── Source material

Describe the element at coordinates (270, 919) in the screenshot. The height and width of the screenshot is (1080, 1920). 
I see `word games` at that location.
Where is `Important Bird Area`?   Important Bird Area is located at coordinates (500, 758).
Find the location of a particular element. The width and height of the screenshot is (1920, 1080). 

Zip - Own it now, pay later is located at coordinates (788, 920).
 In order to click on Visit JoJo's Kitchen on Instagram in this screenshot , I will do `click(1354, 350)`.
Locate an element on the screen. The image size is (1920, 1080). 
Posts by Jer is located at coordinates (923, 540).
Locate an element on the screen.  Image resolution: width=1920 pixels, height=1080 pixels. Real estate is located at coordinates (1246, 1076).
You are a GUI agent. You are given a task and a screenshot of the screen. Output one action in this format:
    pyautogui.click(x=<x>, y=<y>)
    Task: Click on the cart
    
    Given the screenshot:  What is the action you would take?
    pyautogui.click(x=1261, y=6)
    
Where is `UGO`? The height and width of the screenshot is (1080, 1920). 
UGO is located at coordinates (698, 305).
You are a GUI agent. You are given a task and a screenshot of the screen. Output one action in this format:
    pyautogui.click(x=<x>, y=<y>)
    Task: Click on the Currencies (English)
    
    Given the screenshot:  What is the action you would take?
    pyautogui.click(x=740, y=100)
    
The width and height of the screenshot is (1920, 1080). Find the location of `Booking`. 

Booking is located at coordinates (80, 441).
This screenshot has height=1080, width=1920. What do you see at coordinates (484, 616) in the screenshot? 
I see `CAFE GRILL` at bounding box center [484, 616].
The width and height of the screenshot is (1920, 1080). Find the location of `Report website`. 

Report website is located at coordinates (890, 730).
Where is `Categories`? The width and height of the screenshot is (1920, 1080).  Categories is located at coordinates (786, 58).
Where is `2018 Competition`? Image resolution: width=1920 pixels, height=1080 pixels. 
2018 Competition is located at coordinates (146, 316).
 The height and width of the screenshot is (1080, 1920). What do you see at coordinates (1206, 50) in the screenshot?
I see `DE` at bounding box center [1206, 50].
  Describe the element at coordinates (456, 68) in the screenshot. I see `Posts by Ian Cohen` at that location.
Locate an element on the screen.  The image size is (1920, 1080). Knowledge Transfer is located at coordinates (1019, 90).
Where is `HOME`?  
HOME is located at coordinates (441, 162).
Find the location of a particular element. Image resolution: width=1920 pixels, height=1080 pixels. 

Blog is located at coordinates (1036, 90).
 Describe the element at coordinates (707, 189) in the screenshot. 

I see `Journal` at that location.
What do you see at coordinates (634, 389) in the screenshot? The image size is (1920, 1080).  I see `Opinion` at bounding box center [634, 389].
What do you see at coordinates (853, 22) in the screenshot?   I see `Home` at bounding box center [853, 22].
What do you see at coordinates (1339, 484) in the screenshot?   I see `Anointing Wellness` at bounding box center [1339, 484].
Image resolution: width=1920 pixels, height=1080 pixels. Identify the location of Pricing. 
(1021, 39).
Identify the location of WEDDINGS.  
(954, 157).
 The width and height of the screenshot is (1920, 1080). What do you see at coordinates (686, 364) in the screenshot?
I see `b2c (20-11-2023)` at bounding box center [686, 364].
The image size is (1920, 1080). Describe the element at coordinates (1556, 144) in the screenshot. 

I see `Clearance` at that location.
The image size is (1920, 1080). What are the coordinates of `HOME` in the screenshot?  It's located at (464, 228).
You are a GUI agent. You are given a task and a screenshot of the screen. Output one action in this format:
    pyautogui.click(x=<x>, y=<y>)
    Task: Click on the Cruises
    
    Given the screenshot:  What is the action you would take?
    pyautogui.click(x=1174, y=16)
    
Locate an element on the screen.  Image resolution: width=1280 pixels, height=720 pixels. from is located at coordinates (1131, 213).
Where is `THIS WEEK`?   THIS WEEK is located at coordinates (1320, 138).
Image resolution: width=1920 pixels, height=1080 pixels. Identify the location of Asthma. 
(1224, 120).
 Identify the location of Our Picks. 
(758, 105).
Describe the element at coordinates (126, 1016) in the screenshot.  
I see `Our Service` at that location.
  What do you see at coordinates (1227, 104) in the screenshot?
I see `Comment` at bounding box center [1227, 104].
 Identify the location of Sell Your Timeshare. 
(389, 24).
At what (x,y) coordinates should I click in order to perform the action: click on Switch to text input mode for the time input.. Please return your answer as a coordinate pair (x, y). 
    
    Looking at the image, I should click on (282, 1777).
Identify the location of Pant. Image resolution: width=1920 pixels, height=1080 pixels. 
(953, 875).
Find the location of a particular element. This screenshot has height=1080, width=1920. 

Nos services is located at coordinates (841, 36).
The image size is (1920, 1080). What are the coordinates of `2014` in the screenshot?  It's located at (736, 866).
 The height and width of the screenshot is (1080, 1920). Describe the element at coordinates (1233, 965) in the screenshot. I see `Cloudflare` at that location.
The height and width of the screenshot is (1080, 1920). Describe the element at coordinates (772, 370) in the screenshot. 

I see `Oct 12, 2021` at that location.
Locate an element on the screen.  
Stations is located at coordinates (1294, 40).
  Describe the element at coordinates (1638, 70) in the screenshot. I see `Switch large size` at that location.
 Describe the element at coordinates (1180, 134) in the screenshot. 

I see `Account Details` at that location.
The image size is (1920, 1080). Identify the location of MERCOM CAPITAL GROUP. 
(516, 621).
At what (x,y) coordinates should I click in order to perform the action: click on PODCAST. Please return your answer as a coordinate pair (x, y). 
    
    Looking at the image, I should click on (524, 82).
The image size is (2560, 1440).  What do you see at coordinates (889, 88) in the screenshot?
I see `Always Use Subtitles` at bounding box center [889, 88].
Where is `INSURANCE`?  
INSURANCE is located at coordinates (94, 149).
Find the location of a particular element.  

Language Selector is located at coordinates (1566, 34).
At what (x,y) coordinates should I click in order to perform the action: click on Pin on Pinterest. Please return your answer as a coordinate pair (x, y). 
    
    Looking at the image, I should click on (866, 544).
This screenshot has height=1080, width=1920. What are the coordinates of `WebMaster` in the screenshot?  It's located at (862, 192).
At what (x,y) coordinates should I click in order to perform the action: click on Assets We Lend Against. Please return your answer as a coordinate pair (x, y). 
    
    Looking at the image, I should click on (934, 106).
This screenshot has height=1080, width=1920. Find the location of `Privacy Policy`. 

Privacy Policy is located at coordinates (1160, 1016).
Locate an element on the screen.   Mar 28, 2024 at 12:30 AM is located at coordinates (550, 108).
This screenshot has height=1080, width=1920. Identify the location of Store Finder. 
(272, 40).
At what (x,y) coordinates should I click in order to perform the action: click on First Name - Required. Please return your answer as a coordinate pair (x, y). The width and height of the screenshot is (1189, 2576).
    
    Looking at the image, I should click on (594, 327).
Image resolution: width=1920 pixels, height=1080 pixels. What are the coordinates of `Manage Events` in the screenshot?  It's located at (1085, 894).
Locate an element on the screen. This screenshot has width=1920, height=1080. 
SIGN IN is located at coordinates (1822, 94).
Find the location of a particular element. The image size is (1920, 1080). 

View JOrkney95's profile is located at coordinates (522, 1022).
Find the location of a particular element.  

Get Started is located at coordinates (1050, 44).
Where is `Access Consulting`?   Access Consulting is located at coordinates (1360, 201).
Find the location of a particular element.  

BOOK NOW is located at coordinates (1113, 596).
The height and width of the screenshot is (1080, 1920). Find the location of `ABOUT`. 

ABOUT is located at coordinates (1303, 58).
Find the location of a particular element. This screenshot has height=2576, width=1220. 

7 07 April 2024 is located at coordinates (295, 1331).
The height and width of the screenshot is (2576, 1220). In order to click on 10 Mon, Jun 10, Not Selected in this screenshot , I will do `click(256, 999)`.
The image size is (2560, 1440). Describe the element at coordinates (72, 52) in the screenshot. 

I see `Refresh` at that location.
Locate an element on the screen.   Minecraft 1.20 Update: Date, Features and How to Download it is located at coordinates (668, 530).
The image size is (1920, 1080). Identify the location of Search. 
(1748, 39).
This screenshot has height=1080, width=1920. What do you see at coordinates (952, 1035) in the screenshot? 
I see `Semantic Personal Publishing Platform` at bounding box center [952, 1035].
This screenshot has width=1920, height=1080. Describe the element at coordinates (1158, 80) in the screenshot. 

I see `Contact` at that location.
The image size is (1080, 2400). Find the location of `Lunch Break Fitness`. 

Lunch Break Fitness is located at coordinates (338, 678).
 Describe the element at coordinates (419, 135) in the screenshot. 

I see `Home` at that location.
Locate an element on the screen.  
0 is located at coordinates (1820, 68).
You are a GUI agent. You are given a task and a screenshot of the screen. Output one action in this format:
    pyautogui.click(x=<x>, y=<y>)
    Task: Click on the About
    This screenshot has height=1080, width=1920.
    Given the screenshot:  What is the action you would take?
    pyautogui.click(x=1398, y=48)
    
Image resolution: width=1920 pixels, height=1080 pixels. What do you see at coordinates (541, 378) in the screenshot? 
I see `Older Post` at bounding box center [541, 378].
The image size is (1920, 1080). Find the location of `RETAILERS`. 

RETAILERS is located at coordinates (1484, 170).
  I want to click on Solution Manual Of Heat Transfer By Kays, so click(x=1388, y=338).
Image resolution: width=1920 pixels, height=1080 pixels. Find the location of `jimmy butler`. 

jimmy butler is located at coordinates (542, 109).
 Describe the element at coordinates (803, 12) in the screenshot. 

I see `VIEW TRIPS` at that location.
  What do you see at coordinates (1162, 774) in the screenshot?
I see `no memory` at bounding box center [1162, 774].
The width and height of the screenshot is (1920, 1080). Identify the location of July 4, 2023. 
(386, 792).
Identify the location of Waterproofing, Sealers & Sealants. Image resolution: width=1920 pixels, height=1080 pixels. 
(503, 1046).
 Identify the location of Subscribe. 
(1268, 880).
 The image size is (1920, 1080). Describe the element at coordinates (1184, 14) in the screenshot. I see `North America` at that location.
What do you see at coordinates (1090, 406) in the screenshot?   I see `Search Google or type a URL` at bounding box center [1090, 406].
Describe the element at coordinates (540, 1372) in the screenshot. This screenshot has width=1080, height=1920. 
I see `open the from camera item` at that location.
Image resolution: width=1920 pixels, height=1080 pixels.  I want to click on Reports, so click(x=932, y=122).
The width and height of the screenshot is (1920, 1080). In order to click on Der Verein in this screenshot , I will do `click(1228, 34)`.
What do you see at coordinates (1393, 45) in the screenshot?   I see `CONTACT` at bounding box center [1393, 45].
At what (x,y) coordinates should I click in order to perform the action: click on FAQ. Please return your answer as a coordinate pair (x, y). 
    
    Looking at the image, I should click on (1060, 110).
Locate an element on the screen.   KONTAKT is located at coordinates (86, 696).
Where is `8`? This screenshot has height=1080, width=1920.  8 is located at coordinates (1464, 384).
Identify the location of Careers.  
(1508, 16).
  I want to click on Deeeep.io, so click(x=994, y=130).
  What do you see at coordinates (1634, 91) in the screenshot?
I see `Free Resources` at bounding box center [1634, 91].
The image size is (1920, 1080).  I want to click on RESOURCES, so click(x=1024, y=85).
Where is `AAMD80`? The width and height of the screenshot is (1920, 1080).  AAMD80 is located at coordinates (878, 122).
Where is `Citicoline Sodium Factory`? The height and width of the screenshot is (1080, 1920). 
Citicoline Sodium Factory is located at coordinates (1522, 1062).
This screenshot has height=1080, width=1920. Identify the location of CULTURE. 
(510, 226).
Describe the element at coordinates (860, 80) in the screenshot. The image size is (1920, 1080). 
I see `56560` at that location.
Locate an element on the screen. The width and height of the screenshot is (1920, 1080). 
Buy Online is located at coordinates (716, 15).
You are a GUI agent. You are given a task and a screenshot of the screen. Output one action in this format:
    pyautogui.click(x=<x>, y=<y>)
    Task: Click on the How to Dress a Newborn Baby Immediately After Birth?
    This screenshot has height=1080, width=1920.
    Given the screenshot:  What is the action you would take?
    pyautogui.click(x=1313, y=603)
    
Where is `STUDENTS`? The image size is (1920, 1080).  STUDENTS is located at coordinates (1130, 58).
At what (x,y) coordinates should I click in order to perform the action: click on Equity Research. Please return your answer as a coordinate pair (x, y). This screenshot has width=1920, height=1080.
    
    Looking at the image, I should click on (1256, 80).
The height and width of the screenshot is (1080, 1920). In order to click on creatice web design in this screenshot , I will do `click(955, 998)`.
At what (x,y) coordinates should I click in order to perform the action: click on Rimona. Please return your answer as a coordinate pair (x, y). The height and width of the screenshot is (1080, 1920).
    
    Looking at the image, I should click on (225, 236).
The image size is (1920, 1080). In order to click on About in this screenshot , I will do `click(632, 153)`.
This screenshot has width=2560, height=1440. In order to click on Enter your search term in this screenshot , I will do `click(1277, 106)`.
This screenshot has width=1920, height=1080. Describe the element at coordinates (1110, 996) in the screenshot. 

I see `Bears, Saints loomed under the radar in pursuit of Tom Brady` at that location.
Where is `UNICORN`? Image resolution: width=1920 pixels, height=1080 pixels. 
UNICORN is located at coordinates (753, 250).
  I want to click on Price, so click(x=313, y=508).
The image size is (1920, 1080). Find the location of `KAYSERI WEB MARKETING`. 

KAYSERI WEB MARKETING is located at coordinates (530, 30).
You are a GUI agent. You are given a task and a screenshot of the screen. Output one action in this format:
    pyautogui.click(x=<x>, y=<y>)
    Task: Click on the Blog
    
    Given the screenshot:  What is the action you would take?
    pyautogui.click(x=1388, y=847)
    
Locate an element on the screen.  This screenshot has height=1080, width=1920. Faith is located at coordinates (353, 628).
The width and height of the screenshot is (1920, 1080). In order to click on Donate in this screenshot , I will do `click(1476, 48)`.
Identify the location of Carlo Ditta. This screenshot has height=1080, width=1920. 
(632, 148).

────

Filter the material above down to every line containing the word "website", copying each such line. Case counts.

→ Answer to the task:
The width and height of the screenshot is (1920, 1080). Find the location of `Report website`. 
Report website is located at coordinates (890, 730).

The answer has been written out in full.